ガテン系おまわりさんの、溺愛彼女
「今だと下方向に投げてしまってたので、こう……真正面を見て、そのまま投げると言いますか」

 黒崎さんは身振り手振りを交えて教えてくれるものの、なかなか上手くいかない。

「うーん、何と言えば良いのか……」

「黒崎さん、良かったら……一緒に投げてみてもらえませんか?」

「な……っえ!?」

 テニスのコーチが生徒にフォームを教える時のように、いっそ自分の身体を使って実践してもらった方が分かりやすいと思ったのだ。

「えっ、と。嫌じゃないですか?」

 照れたような黒崎さんの様子を見て、私は自分がとんでもないことを口走ったことにようやく気づく。

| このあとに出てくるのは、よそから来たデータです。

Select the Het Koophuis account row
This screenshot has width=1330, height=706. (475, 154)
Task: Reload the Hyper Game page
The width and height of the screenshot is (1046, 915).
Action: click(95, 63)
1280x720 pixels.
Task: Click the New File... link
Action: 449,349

 しかし、今更引き下がるのも気が引ける。私は照れ隠しに、全力で頷いた。

「っ、お願いします……!」

 黒崎さんは私の背後にまわり、私の手を取った。そして、私の石の持ち方などを細かく変えていった。手取り足取りとは、まさにこのことだろう。

「じゃあ、いきますよ。さん、はいっで手を離してください」

「はい……!」

「さん、はいっ!」

 腕を思い切り振って、私は石を投げた。

 パンッ、パンッ、パンッ、パンッ、パンッ、パンッ!

 石は水面を見事に駆け抜けて、向こう岸に辿り着いたのだった。

「やったあ!」

「やりましたね!」

 私たちは反射的に抱き合って、思いっきり歓声を上げた。まるで、ボウリングでストライクをとったような嬉しい気分だったのだ。